It is undisputed that Cardinal was dissatisfied with the services rendered by Maxwell because he was not able to satisfactorily acquire new business which was a necessary service for which he was employed. Guardian Trust Company v. Bauereisen, 132 Tex. 396, 121 S .W.2d 579 (1938) holds on page 583:

'It is proper to consider parol testimony as to the circumstances surrounding the parties out of which the contracts grew, not to add to or vary their terms, but to apply the contracts to the subjects with which they deal for the purpose of ascertaining the real intention of the parties. First National Bank of Amarillo v. Rush, Tex.Com.App., 210 S.W. 521; Ryan v. Kent, Tex.Com.App., 36 S.W.2d 1007.'

As stated in Maxwell's brief:

'Trinity Universal Insurance Co. v. Ponsford Bros., (Tex.Civ.App.,) 414 S.W.2d 16, affirmed, Trinity Universal v. Ponsford Bros, 423 S.W.2d 517 (Sup.Ct.1968):

"To sum up, it has long been the law that the basic rule in construing a contract is to ascertain the intention of the parties from the words used in the contract, construed in the light of the facts and circumstances surrounding the parties at the time the contract was made, as well as the purpose sought to be accomplished, and such proof or evidence is not considered to be an attempt to vary the terms of an executed instrument."

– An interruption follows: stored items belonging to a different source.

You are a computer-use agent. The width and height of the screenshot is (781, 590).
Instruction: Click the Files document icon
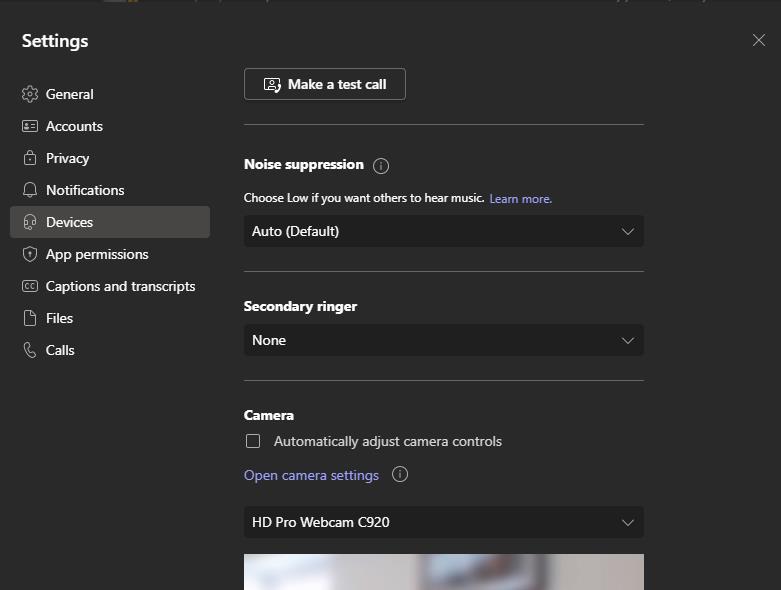click(30, 318)
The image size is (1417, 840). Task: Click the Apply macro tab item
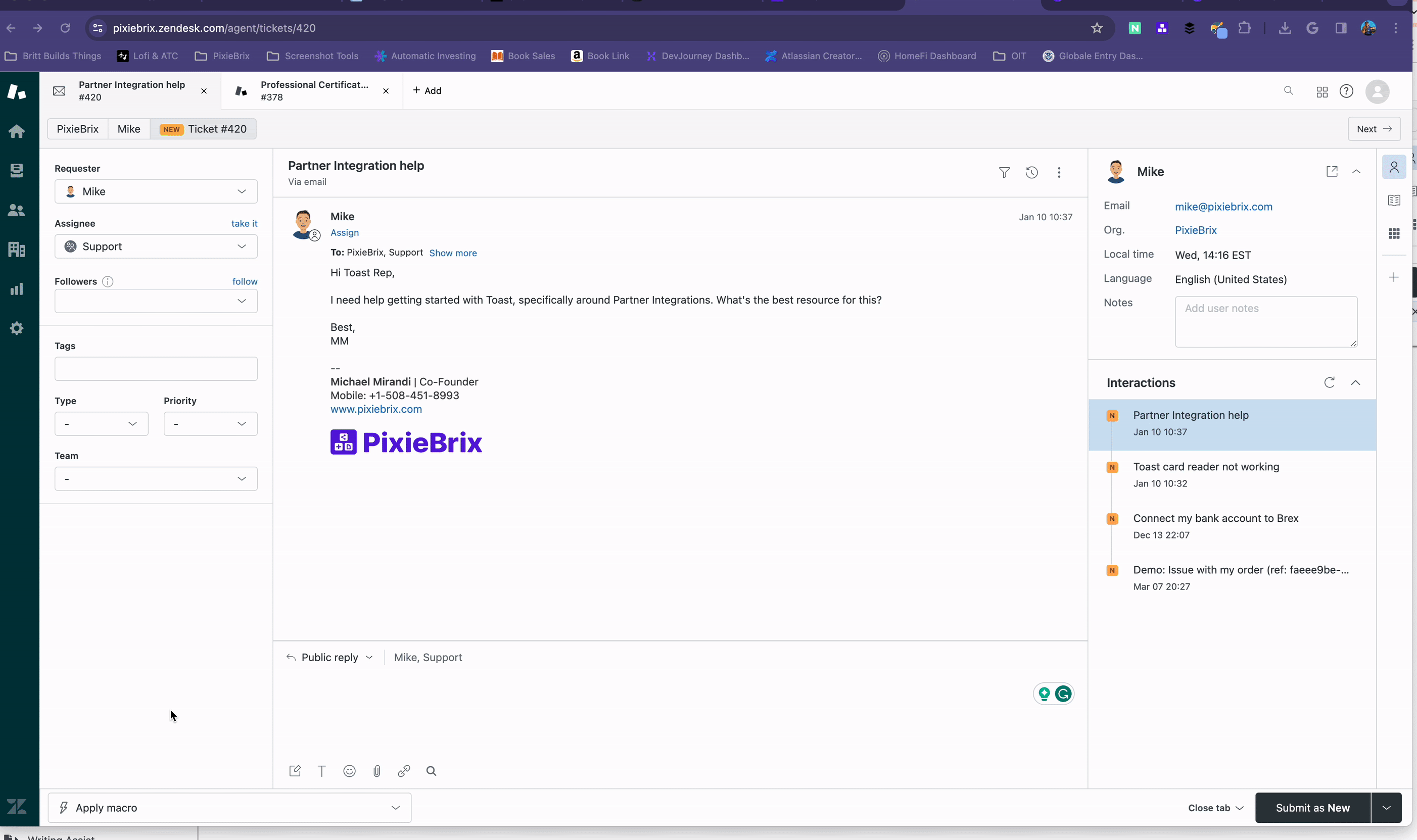[x=228, y=807]
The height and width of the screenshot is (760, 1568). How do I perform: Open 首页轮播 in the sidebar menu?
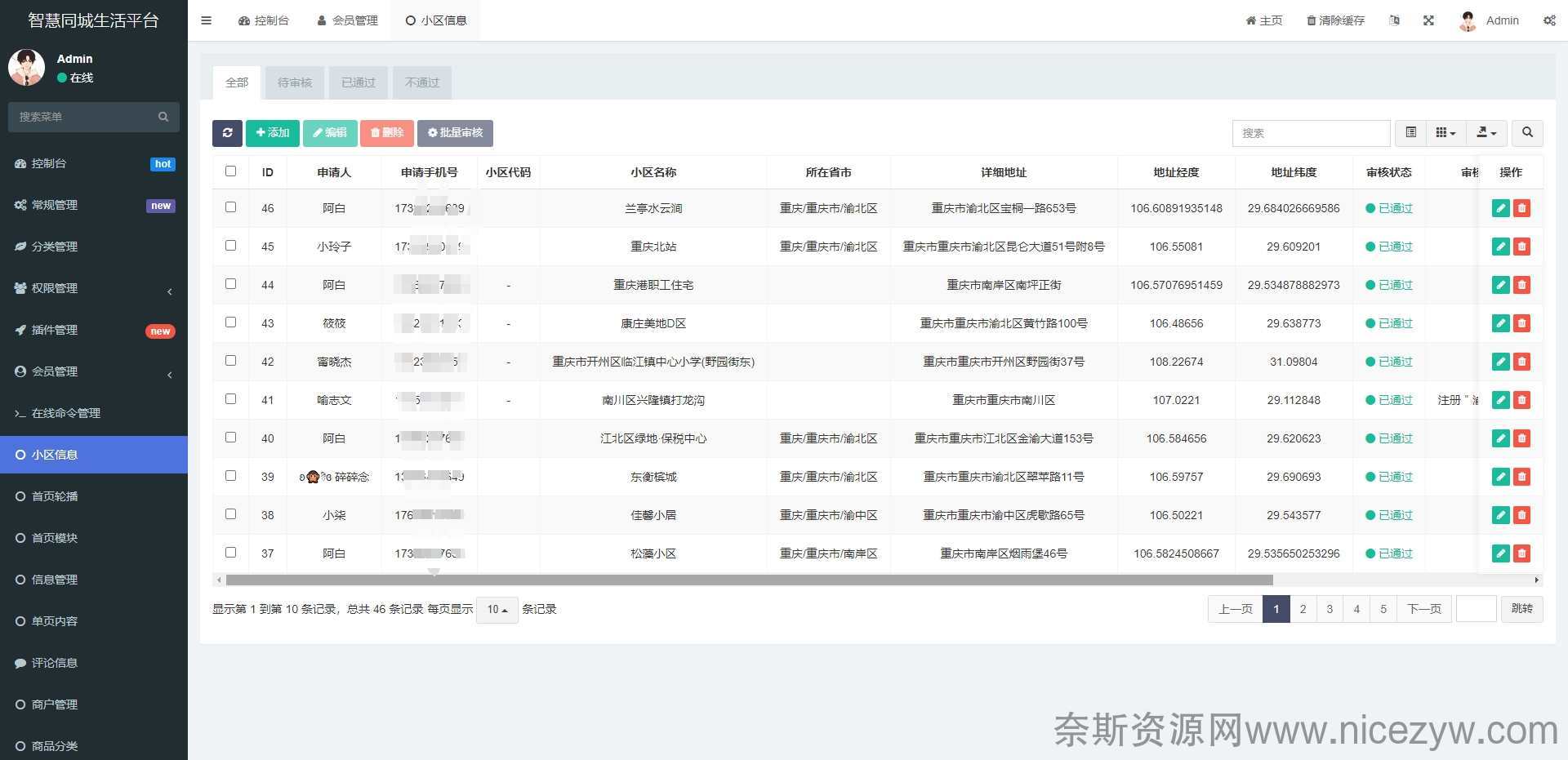click(x=55, y=496)
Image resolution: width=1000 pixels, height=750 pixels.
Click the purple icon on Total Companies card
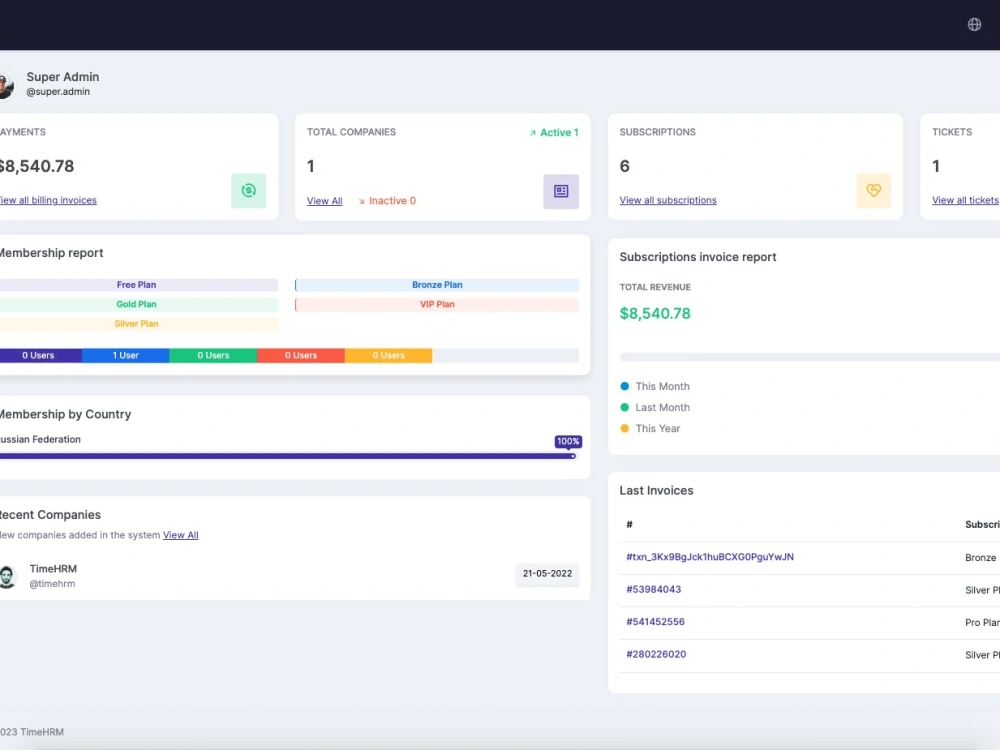coord(561,190)
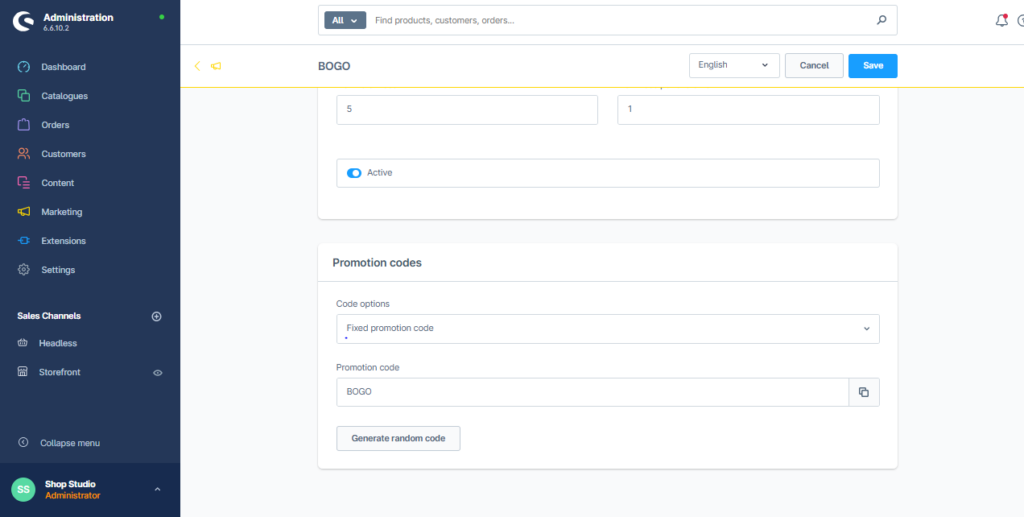The height and width of the screenshot is (517, 1024).
Task: Expand the Code options dropdown
Action: tap(608, 329)
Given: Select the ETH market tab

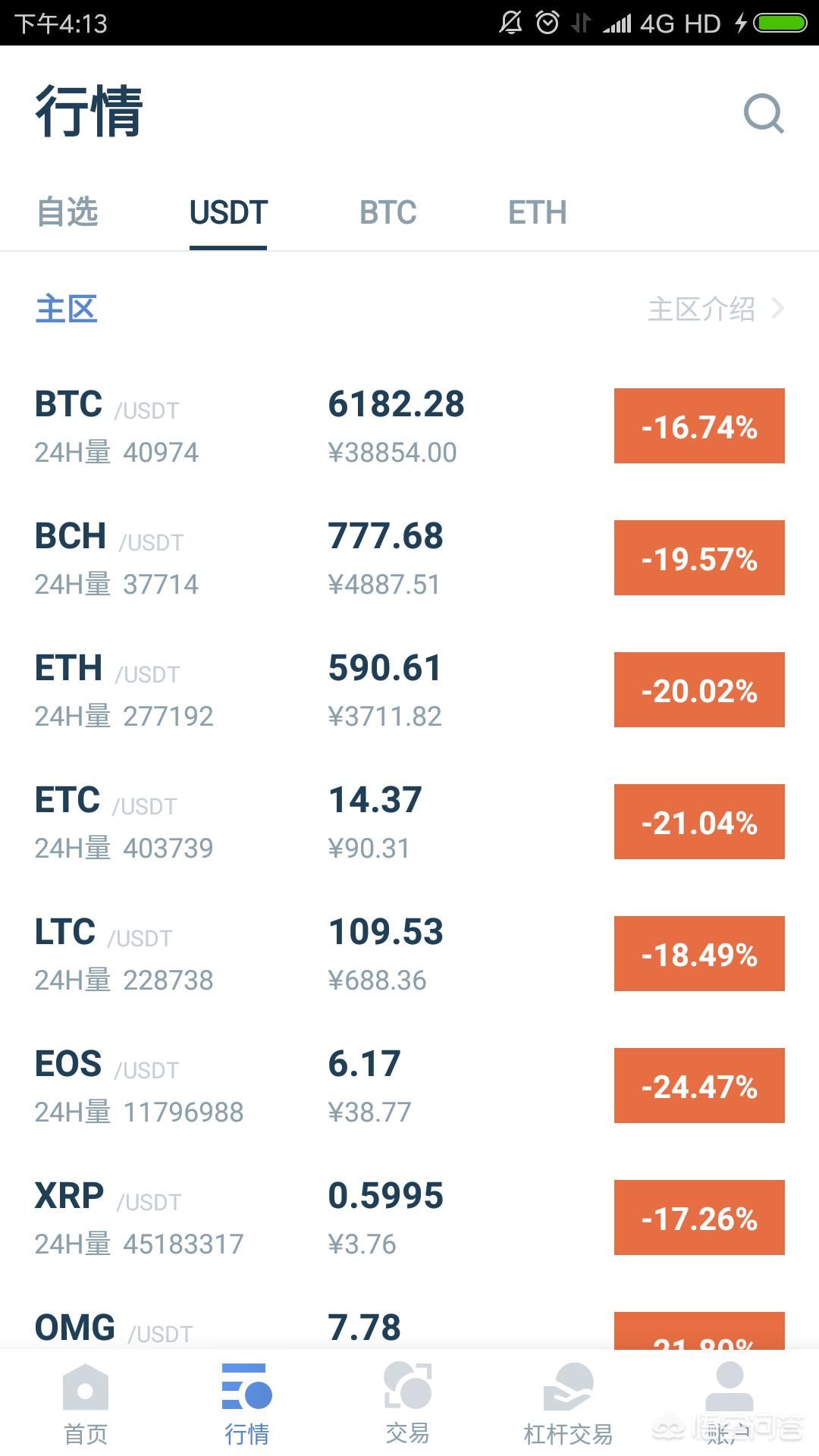Looking at the screenshot, I should 537,212.
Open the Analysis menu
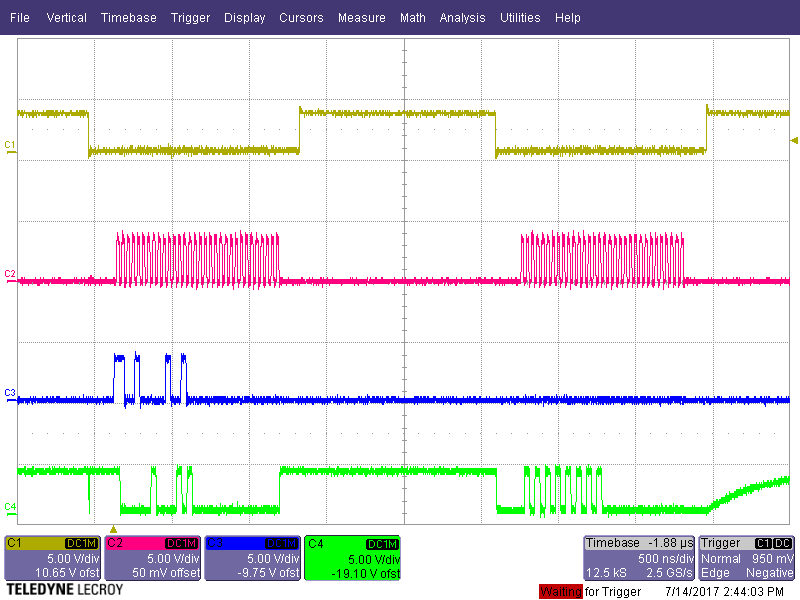 [x=462, y=17]
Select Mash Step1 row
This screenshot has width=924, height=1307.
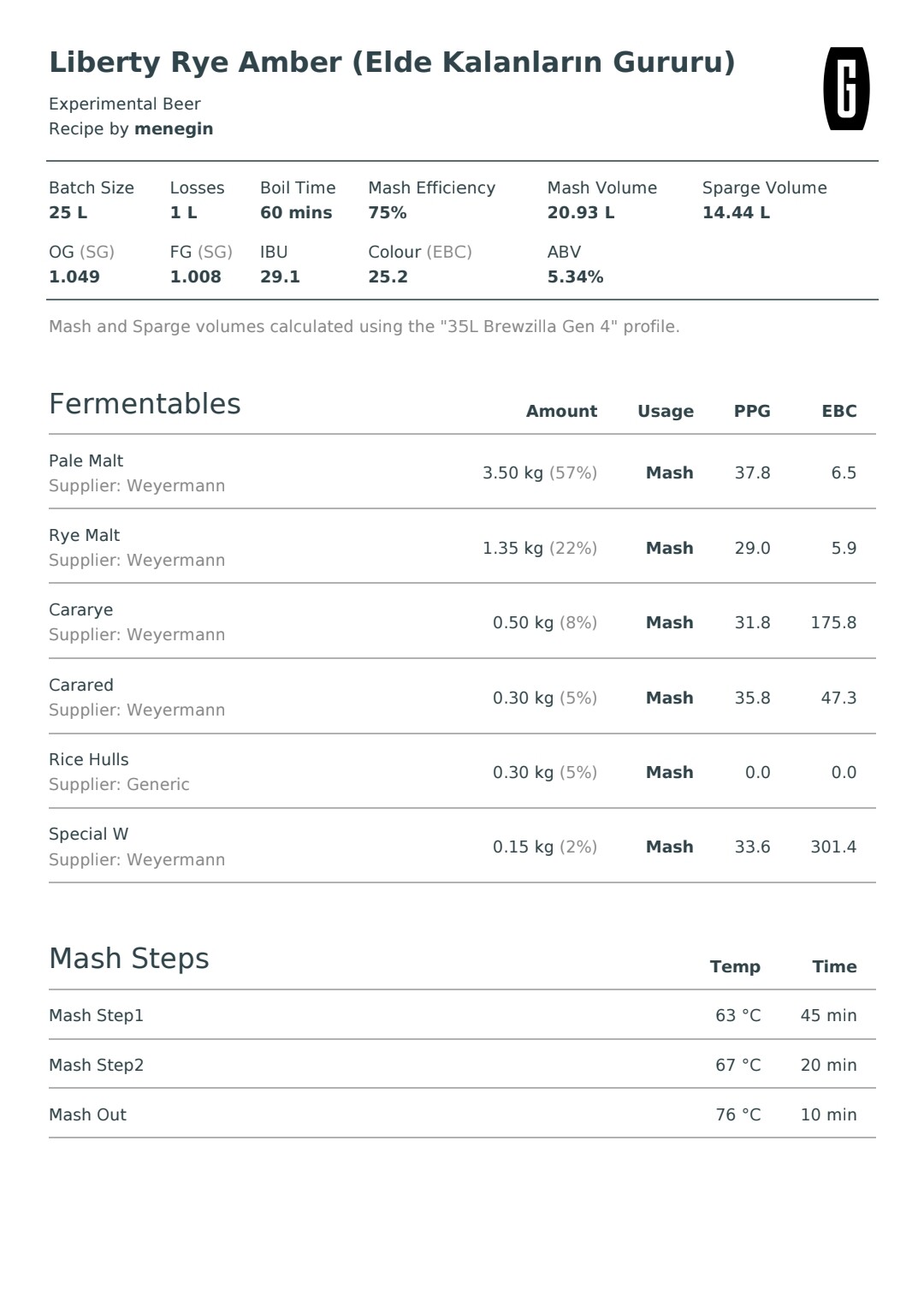pos(462,1015)
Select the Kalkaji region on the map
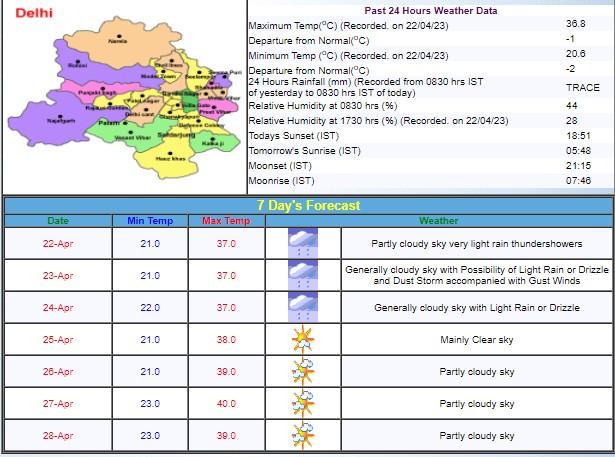 pyautogui.click(x=212, y=143)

The details and duties Maxwell had to perform to acquire new crude oil, although not spelled out in detail, were real and certain, constituting the 'necessary service' to Cardinal. As its Southeast Texas Division Manager, he did not satisfactorily perform. This was a good and sufficient ground for his discharge. As stated in 56 C.J .S. Master and Servant § 54, p. 461:

'What constitutes a good and sufficient cause for the discharge of the employee is...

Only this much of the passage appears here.